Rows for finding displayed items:
* begin *
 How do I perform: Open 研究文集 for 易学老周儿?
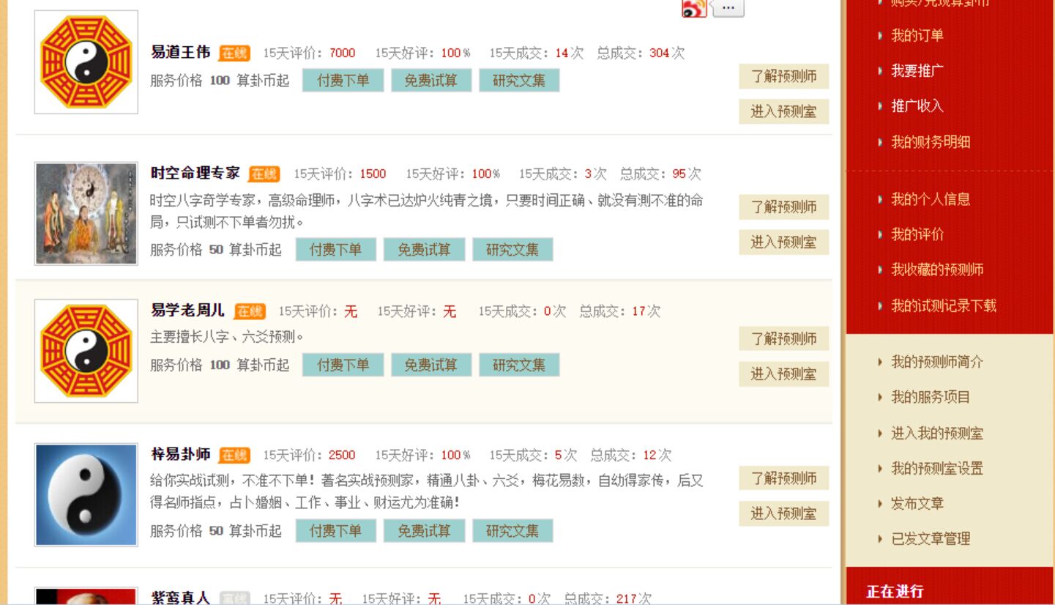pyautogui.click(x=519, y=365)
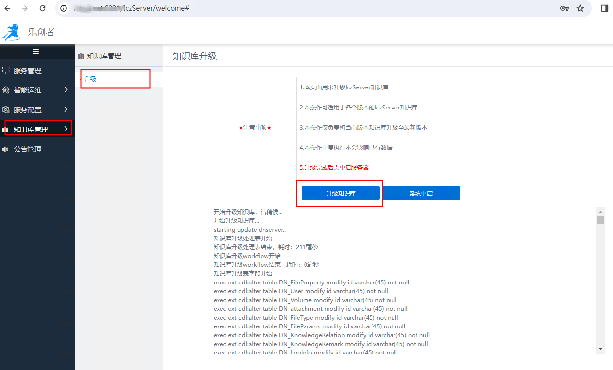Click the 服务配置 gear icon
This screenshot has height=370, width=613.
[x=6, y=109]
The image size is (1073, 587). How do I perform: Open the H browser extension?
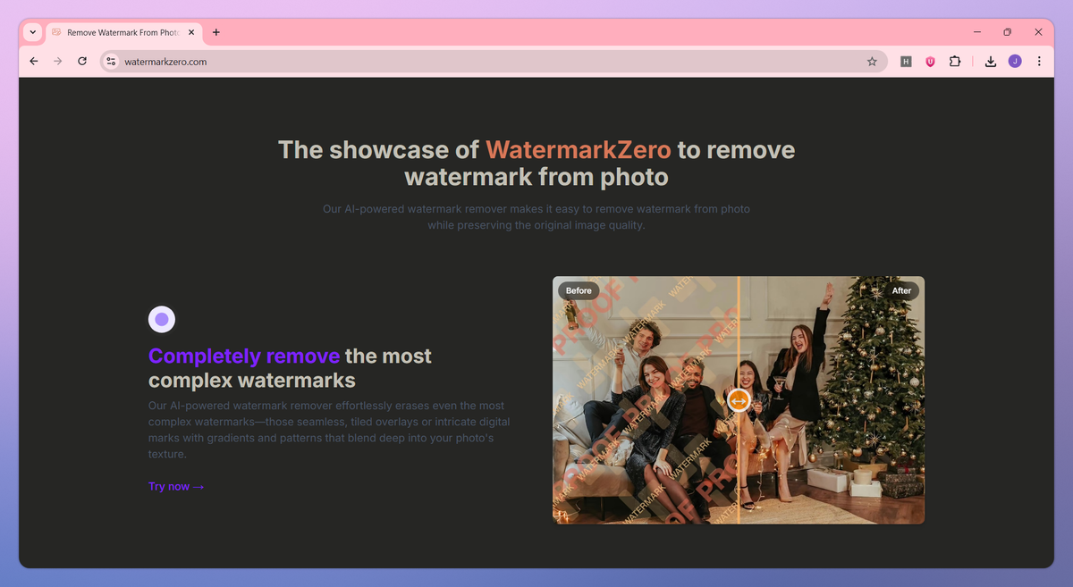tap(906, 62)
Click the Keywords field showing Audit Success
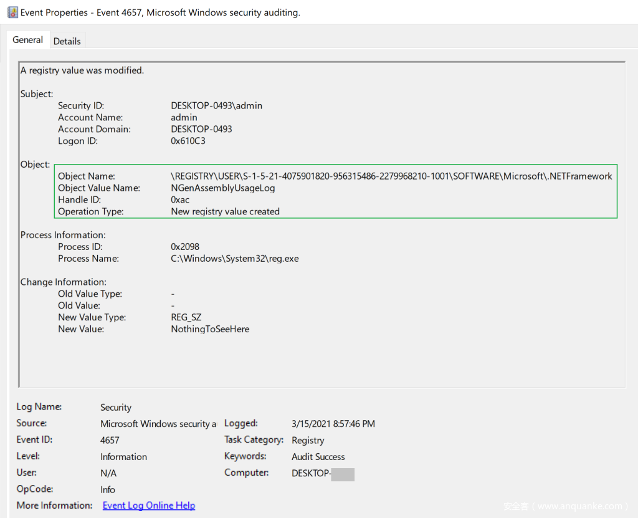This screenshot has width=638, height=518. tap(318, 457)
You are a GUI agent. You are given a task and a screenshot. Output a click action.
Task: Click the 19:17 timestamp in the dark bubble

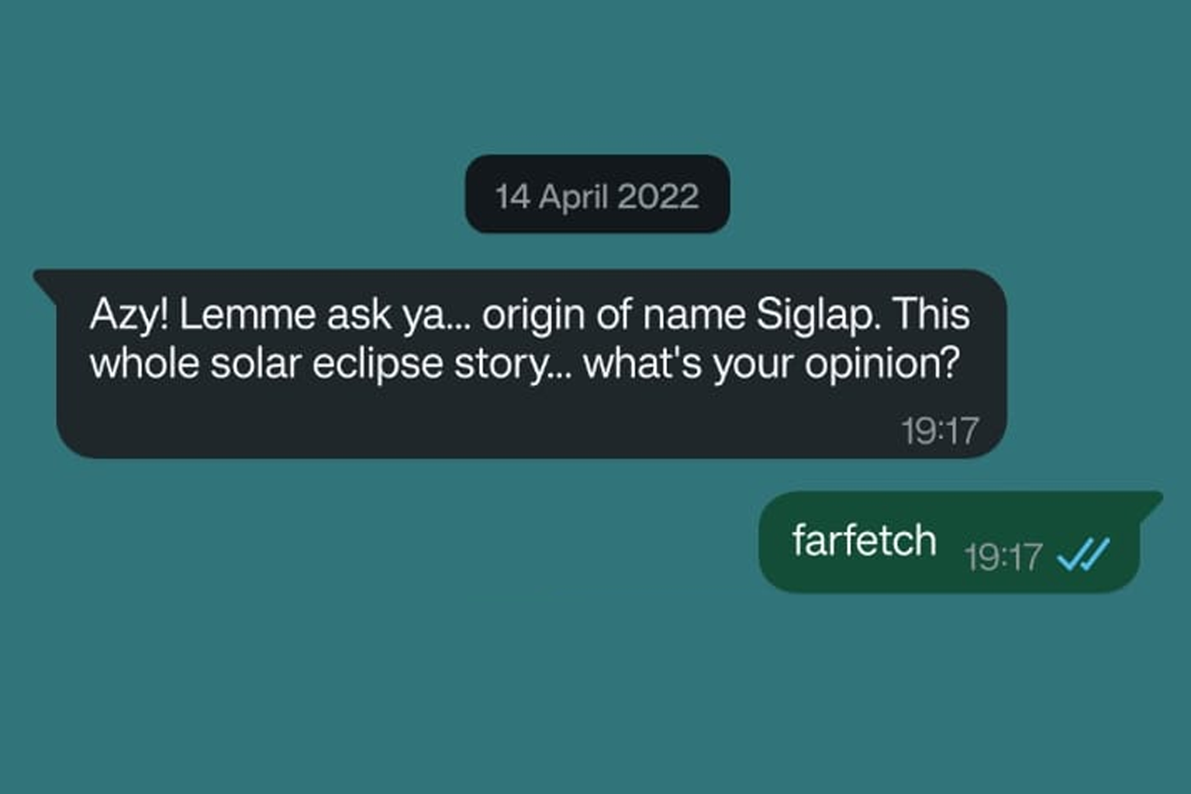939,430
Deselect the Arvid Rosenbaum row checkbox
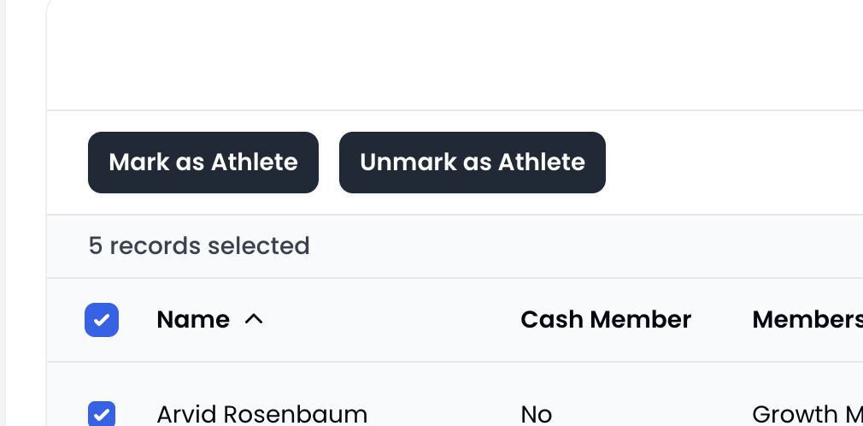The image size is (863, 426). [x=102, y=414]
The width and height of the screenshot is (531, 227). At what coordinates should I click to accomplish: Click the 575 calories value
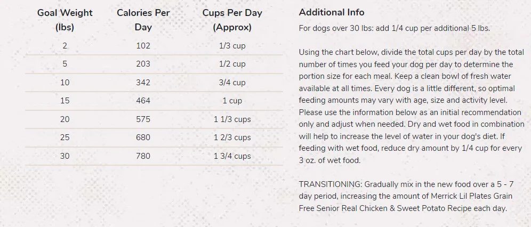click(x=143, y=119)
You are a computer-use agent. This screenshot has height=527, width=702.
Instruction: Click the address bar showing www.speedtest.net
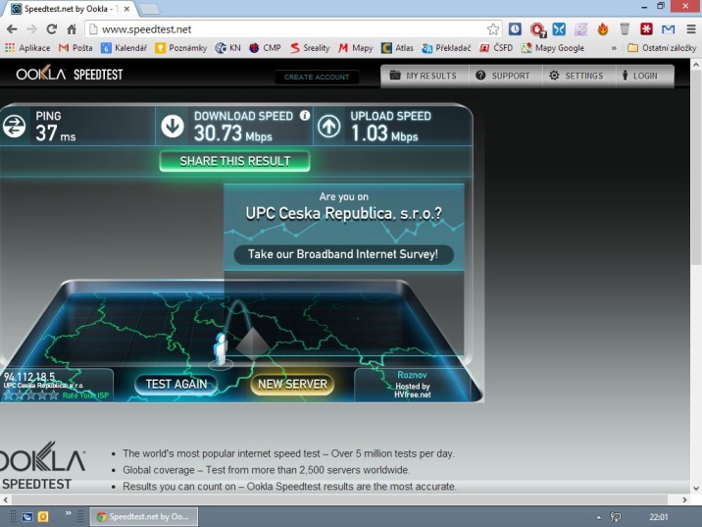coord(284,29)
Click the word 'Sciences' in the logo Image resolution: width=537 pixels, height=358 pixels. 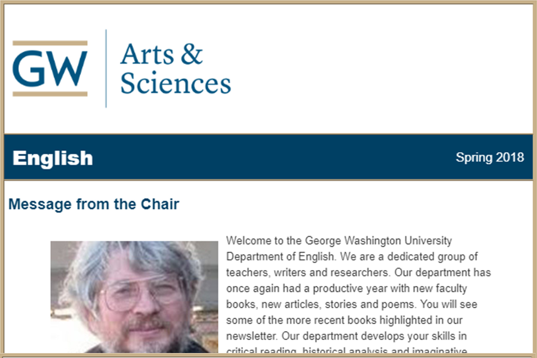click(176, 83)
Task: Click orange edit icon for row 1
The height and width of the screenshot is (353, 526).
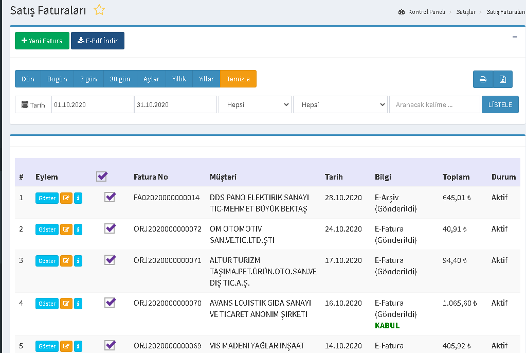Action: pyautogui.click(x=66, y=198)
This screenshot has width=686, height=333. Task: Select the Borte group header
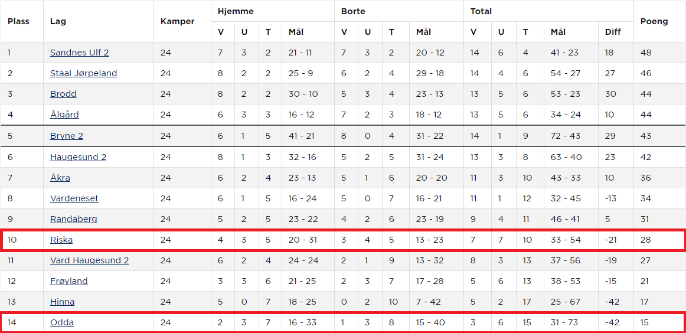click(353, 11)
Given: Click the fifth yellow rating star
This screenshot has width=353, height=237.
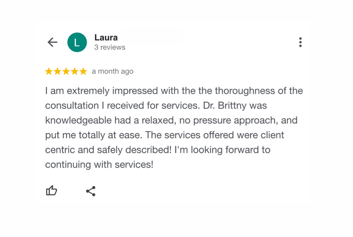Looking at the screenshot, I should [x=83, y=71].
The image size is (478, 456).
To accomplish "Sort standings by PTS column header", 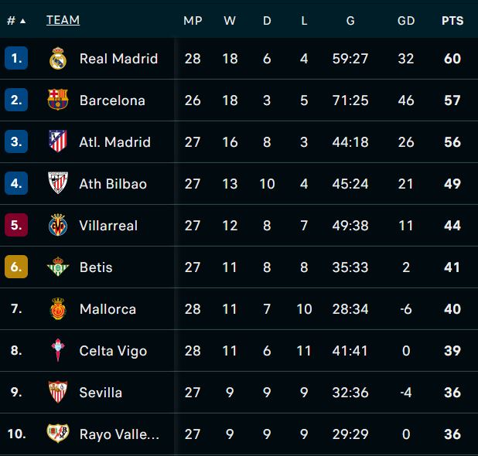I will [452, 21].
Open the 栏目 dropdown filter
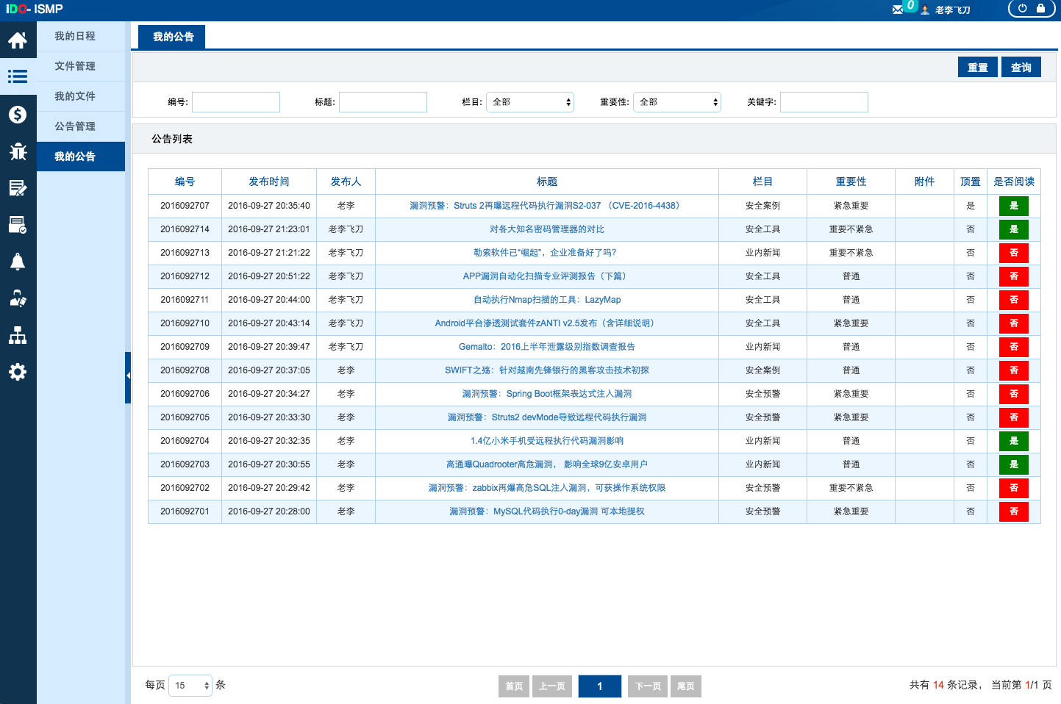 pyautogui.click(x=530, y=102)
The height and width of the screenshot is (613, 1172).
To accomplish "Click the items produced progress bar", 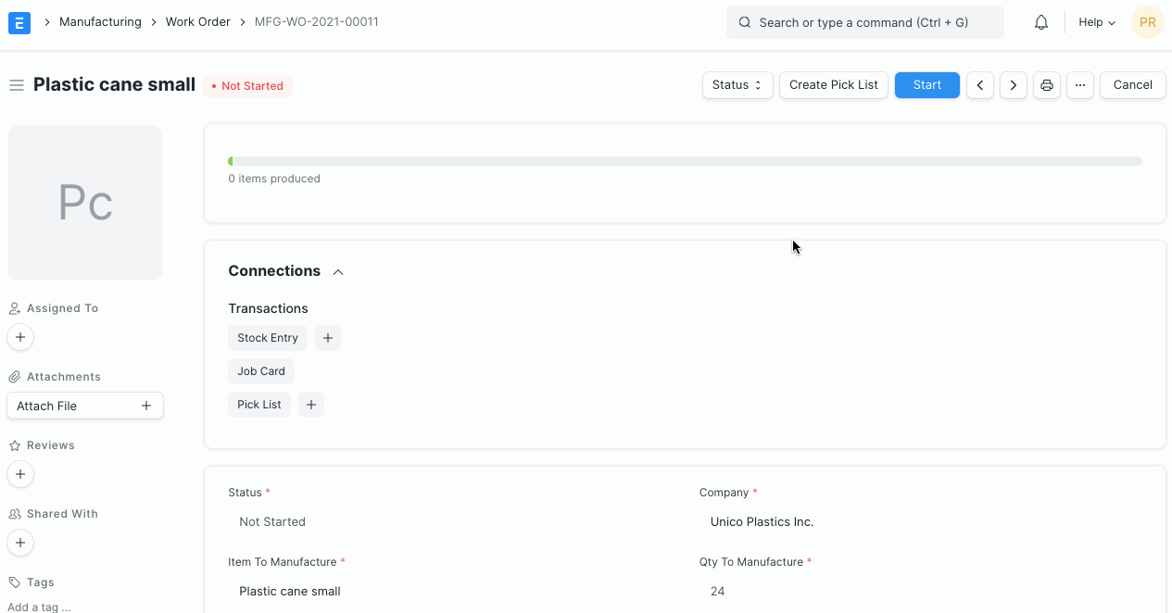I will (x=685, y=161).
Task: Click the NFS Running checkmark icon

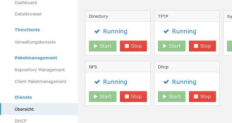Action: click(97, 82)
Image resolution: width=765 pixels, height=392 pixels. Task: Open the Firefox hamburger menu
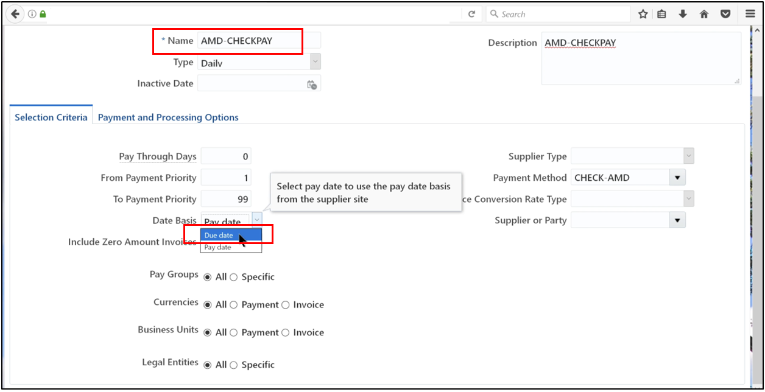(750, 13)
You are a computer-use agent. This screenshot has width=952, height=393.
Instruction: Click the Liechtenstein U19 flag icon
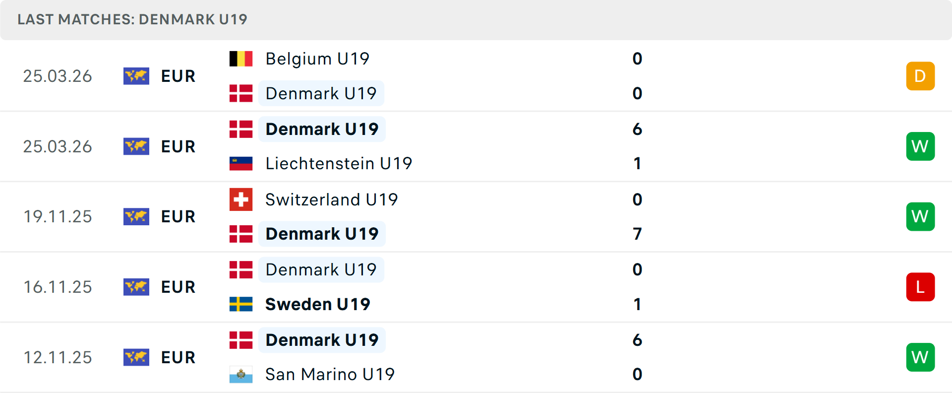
* end *
Exercise prompt: Convert the lines from the start of the rows through the line containing "This screenshot has width=638, height=518.", inclusive, into a JSON list of strings with one string per line, skipping blank lines. Leave the pictures out of the answer.

Problem solution:
[
  " How do I perform: Open 研究文集 for 易学老周儿?",
  "pyautogui.click(x=519, y=365)",
  "Click the 服务配置 gear icon",
  "This screenshot has height=370, width=613.",
  "[x=6, y=109]",
  "The image size is (1073, 587). How do I perform: Open the H browser extension?",
  "tap(906, 62)",
  "Click the Keywords field showing Audit Success",
  "This screenshot has width=638, height=518. tap(318, 457)"
]